Leiding - riool (dubbelbestemming)
Onder de Pastoor Pieckweg en Burgemeester Smittweg loopt een rioolwaterpersleiding. De gronden met deze dubbelbestemming zijn, behalve voor de andere daar voorkomende bestemming(en), ook bestemd voor het transport van rioolwater door een rioolpersleiding. Op deze gronden mogen uitsluitend andere bouwwerken worden gebouwd ten dienste van de bestemming waarbij de bouwhoogte niet meer mag bedragen dan 4 m.
Waarde- archeologie 1 t/m 4 (dubbelbestemming)
De dubbelbestemming omvat een eigen stelsel van regels voor bouwen en gebruik voor het behoud en bescherming van de archeologische waarden. Deze bestemming functioneert naast de regeling die is verbonden aan de onderliggende bestemming.
Onderhavig plangebied kent vier categorieën 'Waarde archeologie' (zie paragraaf 3.4):
Waarde archeologie 1: een Archeologisch Waardevol gebied, van hoge archeologische waarde, in geval van ontwikkelingen met bodemingrepen dieper dan 30 cm dient voorafgaand een archeologisch onderzoek te worden uitgevoerd.

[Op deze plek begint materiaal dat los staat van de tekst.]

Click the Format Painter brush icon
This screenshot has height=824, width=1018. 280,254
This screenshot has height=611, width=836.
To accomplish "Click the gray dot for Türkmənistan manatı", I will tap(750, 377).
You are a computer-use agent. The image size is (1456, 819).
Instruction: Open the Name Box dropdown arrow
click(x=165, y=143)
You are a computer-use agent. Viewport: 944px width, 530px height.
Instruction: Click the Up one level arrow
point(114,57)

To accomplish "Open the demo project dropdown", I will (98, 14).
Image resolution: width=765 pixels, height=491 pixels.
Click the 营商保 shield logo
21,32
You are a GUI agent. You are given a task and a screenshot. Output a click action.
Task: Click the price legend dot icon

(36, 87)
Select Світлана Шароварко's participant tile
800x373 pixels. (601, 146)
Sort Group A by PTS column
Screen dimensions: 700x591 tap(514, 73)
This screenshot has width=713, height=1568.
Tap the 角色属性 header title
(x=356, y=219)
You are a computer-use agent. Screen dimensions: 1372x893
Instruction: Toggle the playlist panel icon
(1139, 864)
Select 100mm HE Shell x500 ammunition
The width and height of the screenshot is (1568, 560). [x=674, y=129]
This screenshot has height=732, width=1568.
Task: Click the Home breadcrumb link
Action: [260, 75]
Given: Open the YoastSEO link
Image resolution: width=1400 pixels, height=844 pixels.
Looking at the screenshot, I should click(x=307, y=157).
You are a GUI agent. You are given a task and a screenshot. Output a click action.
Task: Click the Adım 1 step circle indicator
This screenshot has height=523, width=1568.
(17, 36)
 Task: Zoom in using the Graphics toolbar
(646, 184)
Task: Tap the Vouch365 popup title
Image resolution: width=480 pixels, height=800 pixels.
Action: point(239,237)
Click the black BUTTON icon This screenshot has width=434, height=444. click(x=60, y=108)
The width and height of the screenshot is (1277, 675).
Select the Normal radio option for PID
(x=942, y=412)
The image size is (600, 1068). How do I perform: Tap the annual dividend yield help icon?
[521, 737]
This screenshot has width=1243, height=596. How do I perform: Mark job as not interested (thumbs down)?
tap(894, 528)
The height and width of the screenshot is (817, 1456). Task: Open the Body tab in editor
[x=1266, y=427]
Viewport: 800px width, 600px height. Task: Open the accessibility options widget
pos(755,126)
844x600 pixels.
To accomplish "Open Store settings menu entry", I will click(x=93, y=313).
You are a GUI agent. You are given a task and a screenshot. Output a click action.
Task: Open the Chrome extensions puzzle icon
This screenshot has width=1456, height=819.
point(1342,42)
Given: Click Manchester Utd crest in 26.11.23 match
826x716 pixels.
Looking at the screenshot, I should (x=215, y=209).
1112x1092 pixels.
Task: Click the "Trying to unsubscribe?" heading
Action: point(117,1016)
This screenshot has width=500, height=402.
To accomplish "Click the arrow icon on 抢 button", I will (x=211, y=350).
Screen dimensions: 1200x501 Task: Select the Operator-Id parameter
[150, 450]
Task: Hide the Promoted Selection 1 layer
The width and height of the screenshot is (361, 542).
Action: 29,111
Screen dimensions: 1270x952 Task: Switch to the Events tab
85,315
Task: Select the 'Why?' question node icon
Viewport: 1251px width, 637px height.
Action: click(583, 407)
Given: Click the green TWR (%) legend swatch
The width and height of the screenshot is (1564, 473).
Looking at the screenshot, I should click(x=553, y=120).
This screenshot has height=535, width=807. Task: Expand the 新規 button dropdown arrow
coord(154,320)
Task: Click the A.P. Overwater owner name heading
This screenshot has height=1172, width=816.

Waarde archeologie 2: gebieden met hoge archeologische verwachting, in geval van ontwikkelingen met bodemingrepen dieper dan 30 cm en groter dan 100 m² dient voorafgaand een archeologisch onderzoek te worden uitgevoerd.
Waarde archeologie 3: een gebied met middelhoge archeologische verwachting, in geval van ontwikkelingen met bodemingrepen dieper dan 30 cm en groter dan 500 m² dient voorafgaand een archeologisch onderzoek te worden uitgevoerd.
Waarde archeologie 4: een gebied met een lage archeologische verwachting, in geval van ontwikkelingen met bodemingrepen dieper dan 30 cm en groter dan 10.000 m² dient voorafgaand een archeologisch onderzoek te worden uitgevoerd.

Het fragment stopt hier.